Kegiatan advokasi digelar di Ruang Rapat 2 Kantor Bupati Bintan, Selasa (28/4/2026).

Kegiatan ini mencakup program Sekolah yang Melaksanakan Pembudayaan Keamanan Pangan (SAPA), Desa Pangan Aman, Pasar Pangan Aman Berbasis Komunitas, serta pengisian tools Kabupaten/Kota Pangan Aman.

Sekretaris Daerah Bintan Ronny Kartika mengatakan keamanan pangan menjadi kebutuhan dasar yang harus dijamin bersama.

“Keamanan pangan adalah tanggung jawab bersama. Kita harus memastikan pangan yang dikonsumsi masyarakat aman, bermutu, dan layak,” ujarnya.

Ia menekankan keberhasilan program tidak terlepas dari kolaborasi lintas sektor, mulai dari pemerintah daerah hingga masyarakat.

“Melalui advokasi ini, diharapkan ada komitmen kuat dan langkah konkret di lapangan untuk mewujudkan sistem pangan yang aman dan berkelanjutan,” katanya.
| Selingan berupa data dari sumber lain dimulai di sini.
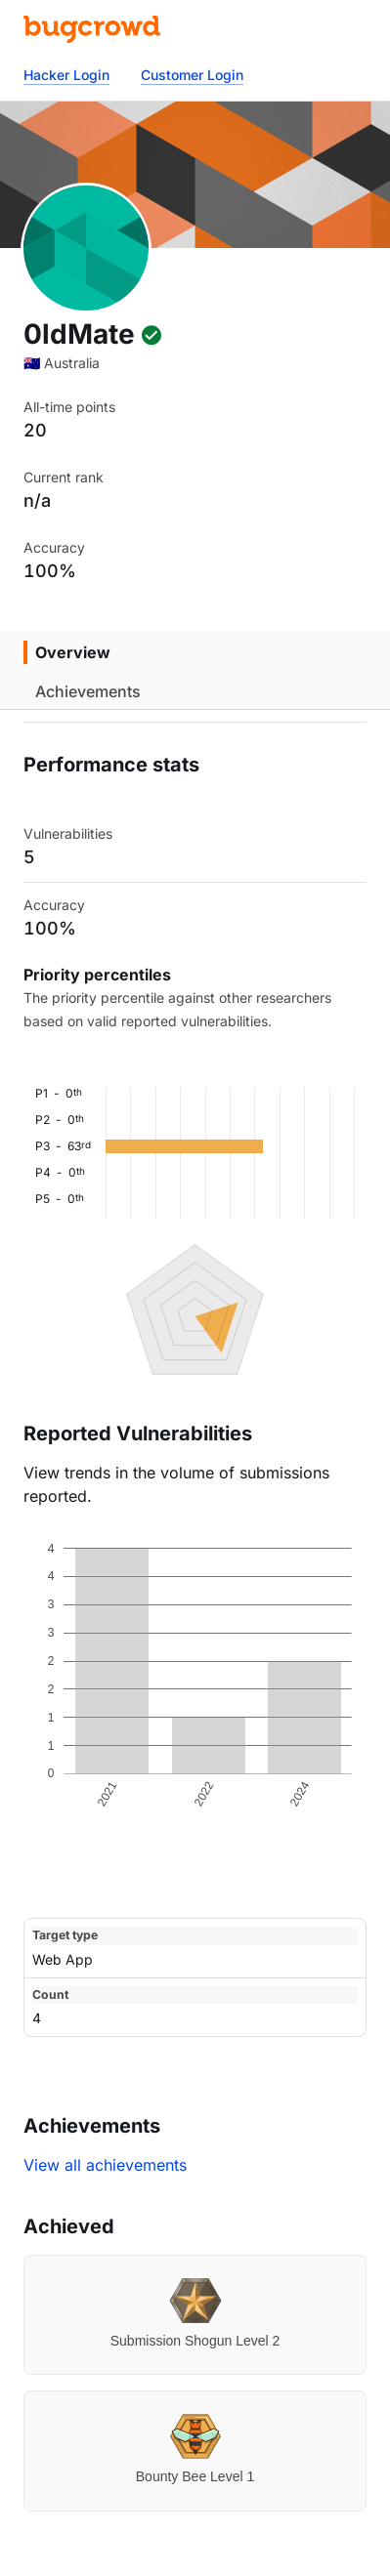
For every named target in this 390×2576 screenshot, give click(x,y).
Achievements (88, 691)
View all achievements (105, 2165)
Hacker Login (66, 74)
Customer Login (192, 74)
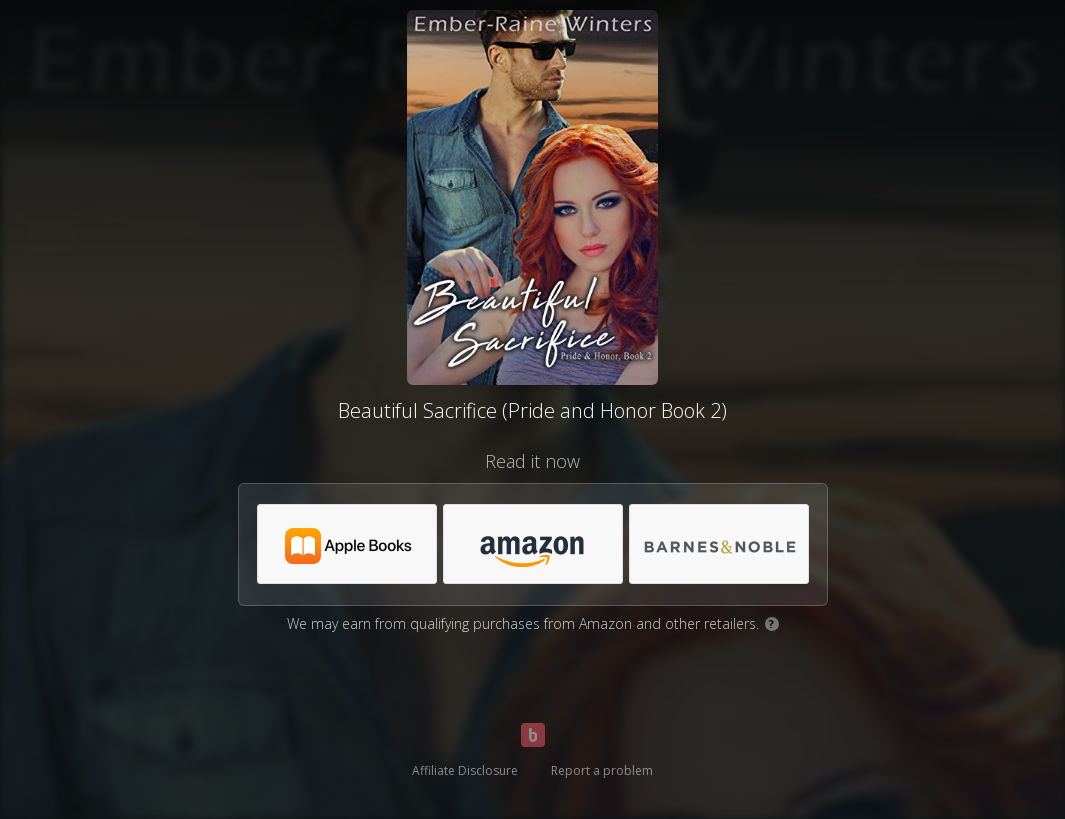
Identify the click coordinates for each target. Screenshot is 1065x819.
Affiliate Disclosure (465, 770)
Sementara itu, Kepala BPOM Tanjungpinang Irdiansyah menyebut keterlibatan aktif seluruh pihak menjadi kunci dalam mendukung program tersebut.

“Keberhasilan program pangan aman sangat ditentukan oleh komitmen bersama. Edukasi dan pengawasan harus berjalan beriringan,” tuturnya.

Selain itu, pengisian tools Kabupaten/Kota Pangan Aman juga dinilai penting sebagai instrumen untuk mengukur capaian sekaligus memperkuat perencanaan kebijakan ke depan.

Pemerintah Kabupaten Bintan menargetkan program ini dapat berjalan optimal sebagai bagian dari upaya mewujudkan sistem pangan yang aman dan berkelanjutan.